We went to find out ,and found that not only are they closed to the Palestinians by the separation wall and a security road, but even to harvest their olives they must (after coordinating with all the security authorities) go through the checkpoint of the Beit Horon settlement, and from there through an agricultural gate, located within the settlement, which opens once a year for the olive harvest. And how will they take care of their groves during the remainder of the year? They won’t!
“After the separation fence has been erected in the area in 2000, 8,000 dunums north of Highway 443 were left beyond it, because of their strategic location overlooking the highway and the Beit Horon settlement” (according to iNature, “The Beitunya salient”).
Israeli citizens may visit the fenced-in sites only after coordinating with the Central Command (phone number 02-530-5042) ten days in advance.
We planned to reach the hill and its sites from Beit Horon, but were disappointed. From the Upper Beit Horon fortress they are distantly visible. For example, from the Matat bird-watching site, named for “Matat Chava Rosenfeld, whose vengeance is with God," who “was raised on this hill,” and while we listened to the muezzin from the Beit ‘Ur al Fuqa mosque on the ridge across the way.
The questionnaires the mustachioed guide distributed to the girls from the religious seminary on the steps of the amphitheater at the Matat bird-watching site included this question: “Why do you think Judah Maccabee decided to attack the Greek army here?”

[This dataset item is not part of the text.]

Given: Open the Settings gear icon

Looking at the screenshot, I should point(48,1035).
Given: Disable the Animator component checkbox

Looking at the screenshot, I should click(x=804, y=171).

In 1968 Dr. Ze’ev Vilnay published Judea and Samaria – The West Bank. In the four pages about Beit Horon we read: “The Beit Horon rise has been the site of many battles, from ancient times to the Six Day War. Joshua Ben Nun pursued his defeated enemies here: ‘And he pursued them up the Beit Horon rise and smote them…’ “ (p. 57)
Here’s what I think:
“The Upper Beit Horon fortress” isn’t a metaphor, but a reality that I haven’t yet seen in the Occupied Territories: buildings set close together that often recall the Taggart police compounds, 62 of which were built by the British during the Mandate, surrounded by the settlement, which is in turn surrounded by the security road running between two more fences.